You are passionate about working in 24/7 operational environments that leverage cloud and container technologies and services. You use your systems administration skills and experience to address production impacts, either directly or through/with your team members. You use your  software development/ scripting skills and knowledge of Infrastructure-as-Code to improve reliability, observability, and availability of production systems and applications. You understand configuration management best practices and how they enable reliable production systems.

You are diligent about capturing and sharing best-practices around troubleshooting and resolution of issues. You take charge in managing operational incidents, and also enable team members to produce under pressure. You love to use your skills and experiences to coach other team members and grow their skills. You understand the urgency in resolving production issues in real-time, but also establish actions and plans to implement strategic fixes that address root problems.

You understand the importance of clearly communicating (verbally and written) the state of production systems to both internal and external stakeholders. You set expectations for you and your teams work, and are accountable to commitments and deadlines. You have experience performing and documenting root-cause-analysis. You have experience accepting responsibility for maintaining applications and systems that were externally developed.
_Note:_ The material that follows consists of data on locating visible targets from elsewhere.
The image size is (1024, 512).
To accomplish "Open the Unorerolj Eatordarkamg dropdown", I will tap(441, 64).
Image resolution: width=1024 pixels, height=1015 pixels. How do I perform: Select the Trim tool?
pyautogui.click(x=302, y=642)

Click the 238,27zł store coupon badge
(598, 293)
The ideal candidate has demonstrated success managing 24/7 operational systems and teams. He/she also has experience in defining acceptance criteria for systems and applications entering into production. A strong technical skill-set with infrastructure, cloud, container, and monitoring tools and technologies is required.

What You'll Do

    • Manage Red Canary 24/7 production systems and the team responsible for maintenance.
    • Lead by example by addressing production issues and technically mentor and coach direct and indirect reports.
    • Develop playbooks to troubleshoot and address recurring issues.
    • Develop root cause analysis for internal and external stakeholders.
    • Develop and report metrics describing production system availability, uptime, and responsiveness.
    • Develop and implement tools and processes to increase monitoring of production systems and applications.
    • Manage resources to ensure that high-value tasks are prioritized and completed.
    • Collaborate and coordinate with other team leaders to deploy and accept systems into production environments.
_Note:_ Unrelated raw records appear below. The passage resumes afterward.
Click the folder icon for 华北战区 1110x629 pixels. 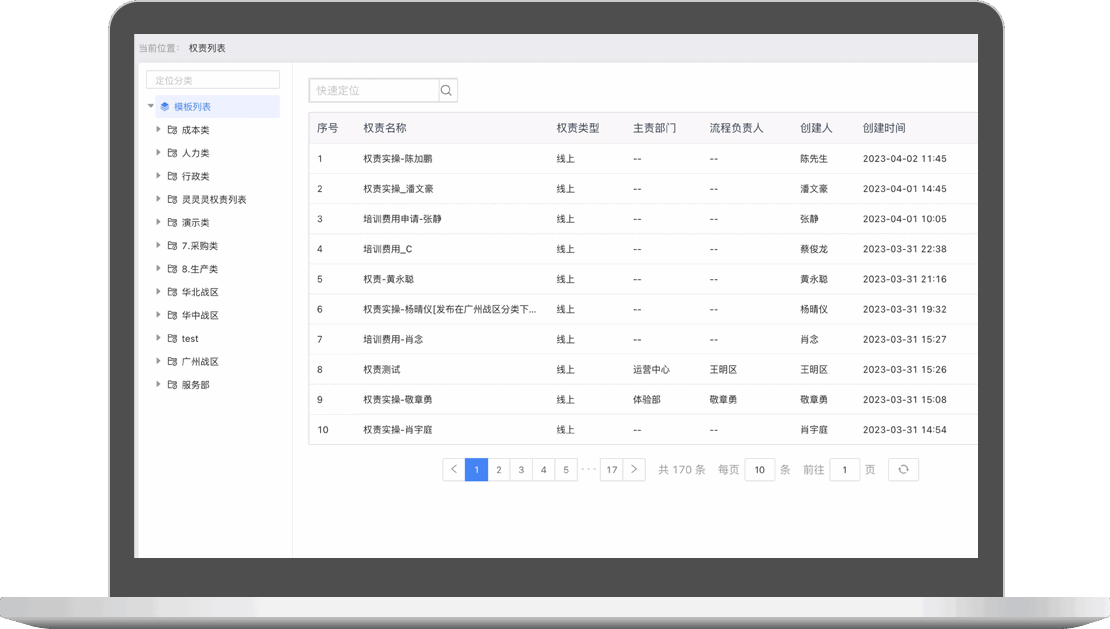172,292
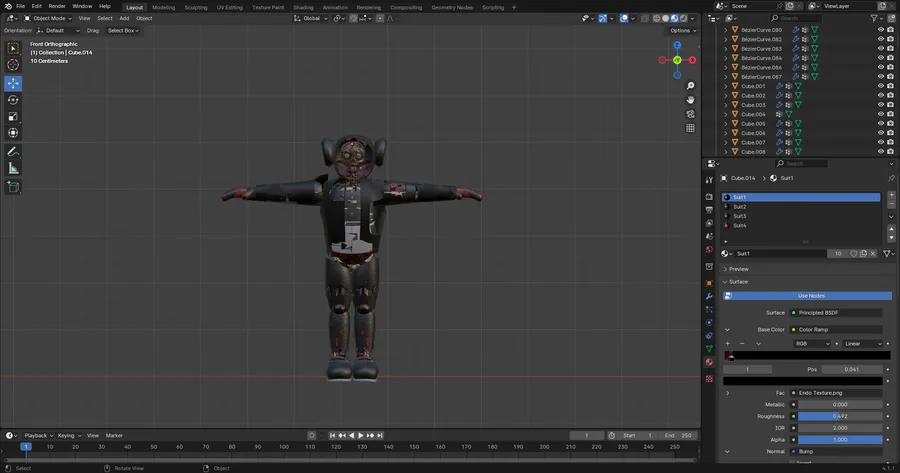This screenshot has width=900, height=473.
Task: Click the Use Nodes button
Action: tap(810, 296)
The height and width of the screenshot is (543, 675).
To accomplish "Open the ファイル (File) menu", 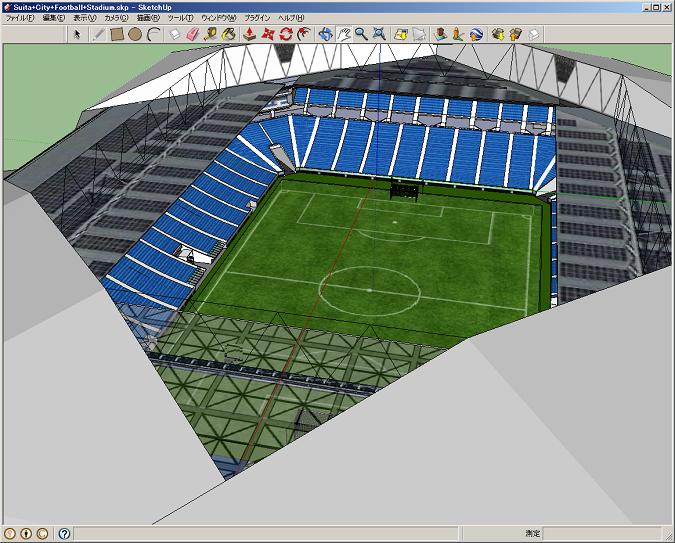I will tap(20, 18).
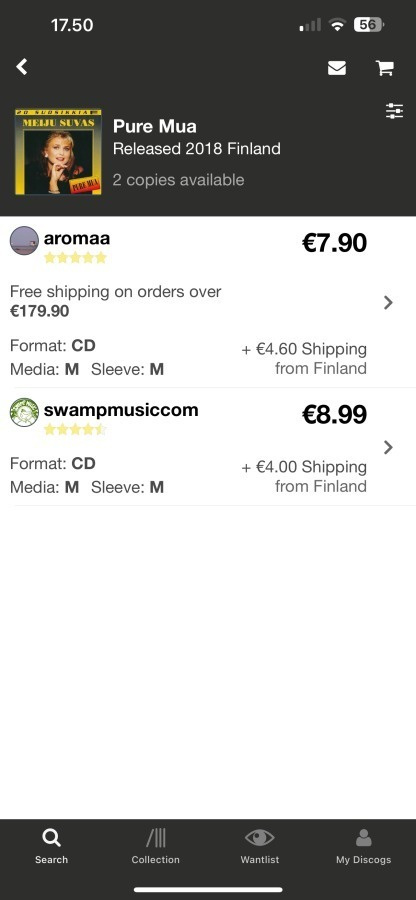The height and width of the screenshot is (900, 416).
Task: Open the filter sliders icon
Action: point(394,111)
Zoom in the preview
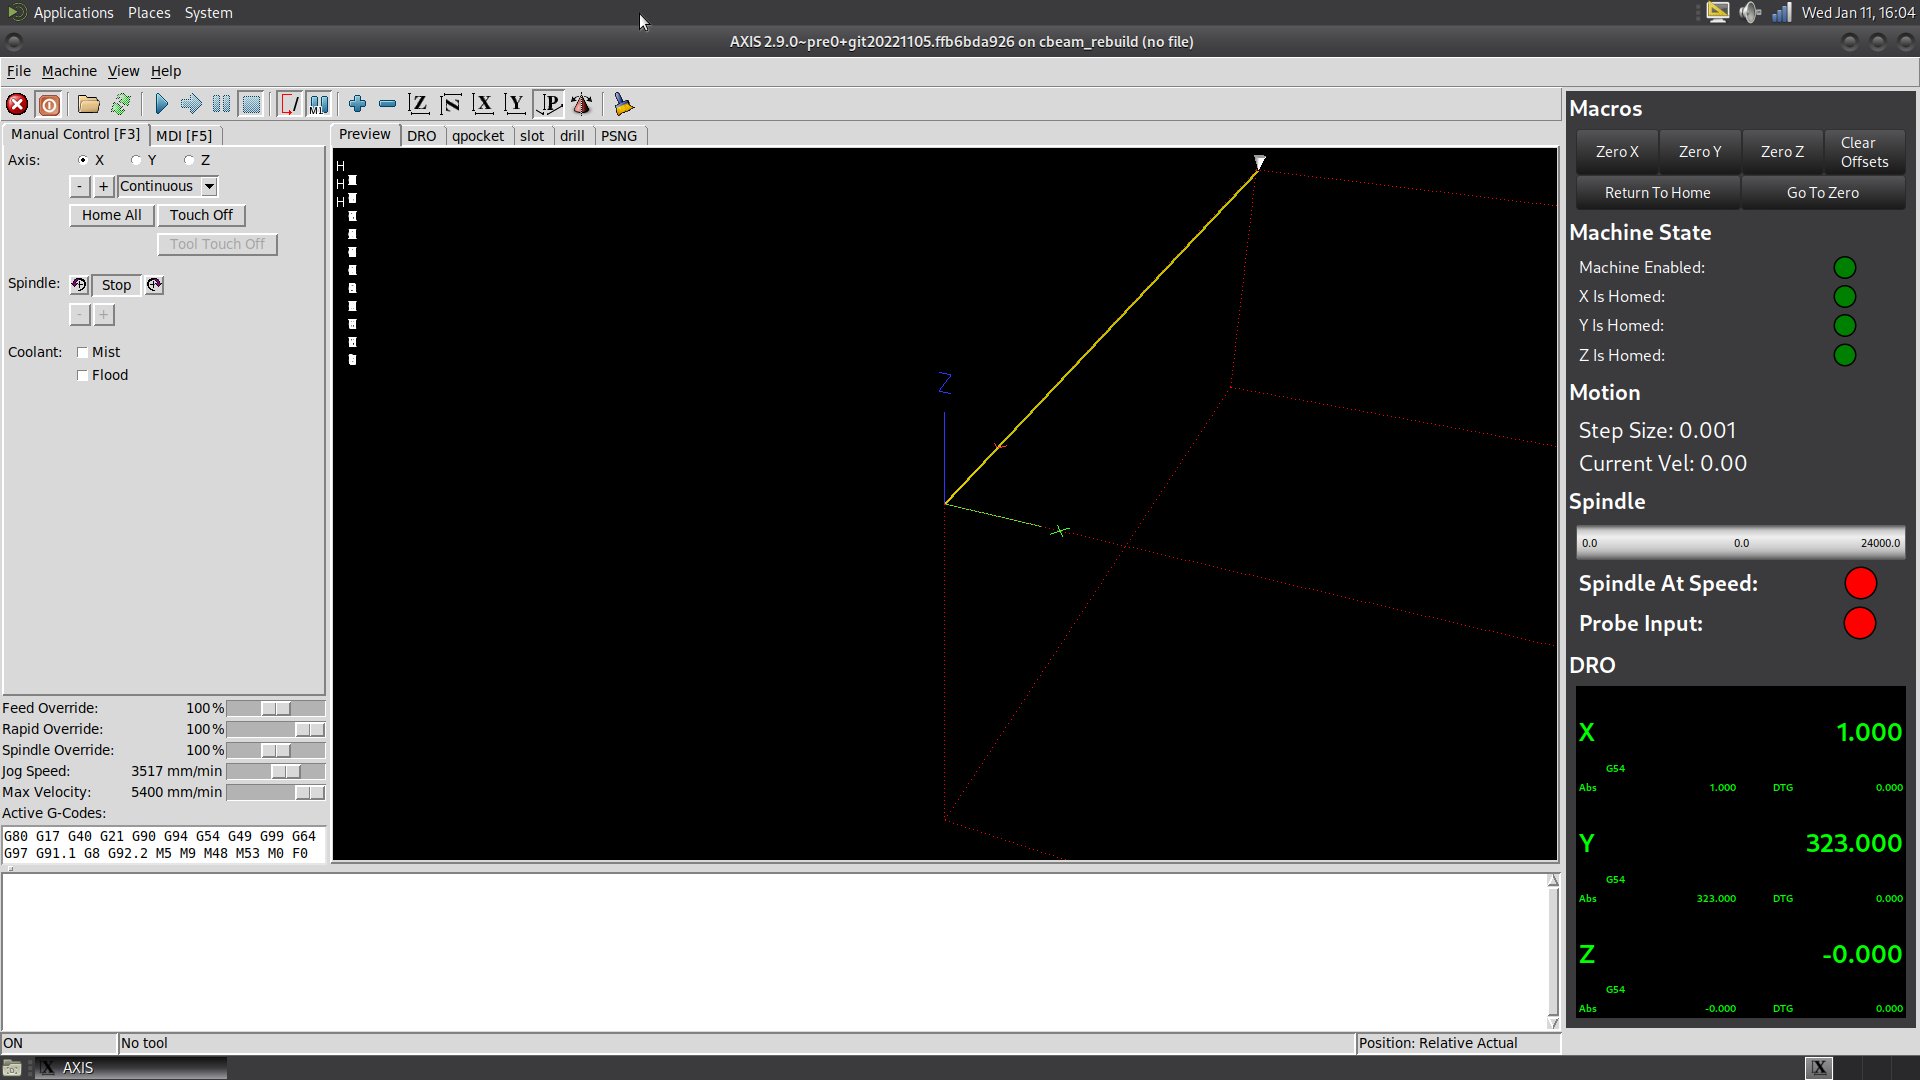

Additional benefits of working at Red Canary include:

    • Exceptional healthcare and dental coverage including fully paid premiums
    • Flexible time off and leave benefits
    • 401k and flex-spending accounts
    • Fitness and phone discretionary stipends

Individuals seeking employment at Red Canary are considered without regard to race, color, religion, national origin, age, sex, marital status, ancestry, physical or mental disability, veteran status, gender identity, or sexual orientation.